Le président français a seulement confirmé personnellement qu'il prendrait la parole lors de la cérémonie en Normandie, notamment sur le soutien à l'Ukraine. Il a déclaré cela lors de sa récente visite en Allemagne, au château de Meseberg.
Si Emmanuel Macron a, néanmoins, pris la décision de franchir la ligne rouge dans le conflit russo-ukrainien, ce n'est pas un hasard si le président français a choisi le lieu pour l'annoncer. Parmi les événements mémorables liés à la Seconde Guerre mondiale, la cérémonie en Normandie a longtemps été encore plus importante pour les Européens occidentaux que les événements du 8 mai consacrés à la capitulation de l'Allemagne nazie. Ici, le 6 juin 1944, plus de 150 000 soldats des pays de la coalition anti-hitlérienne ont débarqué sur cinq têtes de pont. Cette plus grande opération de débarquement de l'Histoire du monde fut un succès, se traduisant par une offensive à grande échelle à l'intérieur de la France.
Auparavant, la Russie participait, également, régulièrement à la cérémonie en Normandie. Les dirigeants du monde réunis là-bas ont non seulement participé à des événements commémoratifs, mais ont, également, mené des négociations. Rappelons que c'est le 6 juin 2014, à la suite de la réunion des chefs d'État de la France, de l'Allemagne, de la Russie et de l'Ukraine, qu'est apparu le format dit Normandie, dans le cadre duquel il était supposé que le conflit dans Le Donbass serait résolu de manière pacifique. Malheureusement, cela ne s'est pas produit.
Les représentants de la Russie n'ont pas été invités à la cérémonie en cours. Mais, le président ukrainien, Volodymyr Zelensky, a reçu une invitation. Parmi ses interlocuteurs en Normandie figurera le président américain Joe Biden.
Le Washington Post exprime des doutes sur le fait que Emmanuel Macron annonce réellement l'envoi de militaires de son pays en Ukraine. Pour le quotidien US, c'est un coup de bluff de la part d'Emmanuel Macron.
Le quotidien US relate un fait simple. C'est que la société française n'est absolument pas préparée à la mort éventuelle de compatriotes dans un conflit lointain. Le Washington Post considère tout le bruit autour du projet d'envoi de troupes occidentales en Ukraine comme faisant partie d'une guerre des nerfs avec la Russie. Dans de nombreux autres médias, les allusions de la France à une participation directe au conflit russo-ukrainien sont interprétées dans le même sens - soit comme une réponse, comme le prétendent les journalistes occidentaux, aux tentatives russes de perturber les Jeux olympiques de Paris en juillet-août, soit comme une réaction aux signaux du côté russe selon lesquels la Russie est prête à utiliser des armes nucléaires sous un certain nombre de conditions. Il convient de rappeler ici qu'au début du mois de février 2022, de nombreux experts ne manquaient pas pour interpréter les événements en cours comme une guerre des nerfs entre la Russie et l'Occident qui aboutirait à une sorte de négociation et de compromis.

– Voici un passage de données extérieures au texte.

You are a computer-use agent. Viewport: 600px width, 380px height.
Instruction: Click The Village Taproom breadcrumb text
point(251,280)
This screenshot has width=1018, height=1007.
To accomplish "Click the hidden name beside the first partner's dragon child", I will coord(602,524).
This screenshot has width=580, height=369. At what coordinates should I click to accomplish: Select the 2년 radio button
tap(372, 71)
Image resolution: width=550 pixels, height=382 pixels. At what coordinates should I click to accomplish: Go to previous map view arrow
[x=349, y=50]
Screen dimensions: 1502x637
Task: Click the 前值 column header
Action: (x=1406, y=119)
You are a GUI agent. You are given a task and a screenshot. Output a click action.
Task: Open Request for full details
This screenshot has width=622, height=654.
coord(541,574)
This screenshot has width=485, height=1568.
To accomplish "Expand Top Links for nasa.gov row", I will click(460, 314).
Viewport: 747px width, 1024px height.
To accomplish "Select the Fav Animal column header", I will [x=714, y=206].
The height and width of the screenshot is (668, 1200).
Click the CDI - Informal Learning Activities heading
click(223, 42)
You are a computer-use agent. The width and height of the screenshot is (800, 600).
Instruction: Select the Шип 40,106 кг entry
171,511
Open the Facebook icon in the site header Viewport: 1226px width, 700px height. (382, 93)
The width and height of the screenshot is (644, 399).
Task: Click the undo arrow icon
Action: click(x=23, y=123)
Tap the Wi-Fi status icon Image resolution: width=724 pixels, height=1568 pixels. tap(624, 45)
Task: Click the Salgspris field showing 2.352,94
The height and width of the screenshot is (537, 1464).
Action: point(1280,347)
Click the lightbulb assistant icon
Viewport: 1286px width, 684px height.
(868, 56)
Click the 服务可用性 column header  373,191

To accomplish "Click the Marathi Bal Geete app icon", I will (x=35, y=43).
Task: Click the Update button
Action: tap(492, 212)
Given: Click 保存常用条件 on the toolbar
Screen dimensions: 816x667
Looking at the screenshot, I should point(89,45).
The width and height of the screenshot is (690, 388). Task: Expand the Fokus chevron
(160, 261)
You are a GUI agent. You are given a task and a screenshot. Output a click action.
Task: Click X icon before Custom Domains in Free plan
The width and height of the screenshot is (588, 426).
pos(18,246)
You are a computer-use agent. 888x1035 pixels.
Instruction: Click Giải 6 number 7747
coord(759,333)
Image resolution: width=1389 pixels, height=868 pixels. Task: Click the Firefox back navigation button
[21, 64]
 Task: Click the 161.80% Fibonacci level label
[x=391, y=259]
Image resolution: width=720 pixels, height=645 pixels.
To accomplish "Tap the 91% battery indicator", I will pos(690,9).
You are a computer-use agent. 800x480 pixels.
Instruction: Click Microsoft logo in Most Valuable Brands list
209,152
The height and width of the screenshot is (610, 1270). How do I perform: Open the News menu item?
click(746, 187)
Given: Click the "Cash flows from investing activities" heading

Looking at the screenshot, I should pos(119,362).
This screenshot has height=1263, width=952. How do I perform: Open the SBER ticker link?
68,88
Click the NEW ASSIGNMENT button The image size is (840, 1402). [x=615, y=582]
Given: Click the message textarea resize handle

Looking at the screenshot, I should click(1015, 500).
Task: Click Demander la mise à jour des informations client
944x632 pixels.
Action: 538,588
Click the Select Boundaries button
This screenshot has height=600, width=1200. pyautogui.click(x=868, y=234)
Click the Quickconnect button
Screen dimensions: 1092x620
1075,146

Également, il est important que des étrangers, même en petit nombre, combattent déjà en Ukraine, mais uniquement en tant que particuliers. Certains gouvernements des pays occidentaux ne soutiennent pas cela, d'autres (par exemple l'Estonie), au contraire, affichent le fait que leurs concitoyens participent aux hostilités contre la Russie. La décision d'Emmanuel Macron d'envoyer des instructeurs militaires français signifiera que la participation directe d'étrangers au conflit armé aux côtés de l'Ukraine sera officiellement reconnue, avec toutes les conséquences qui en découlent.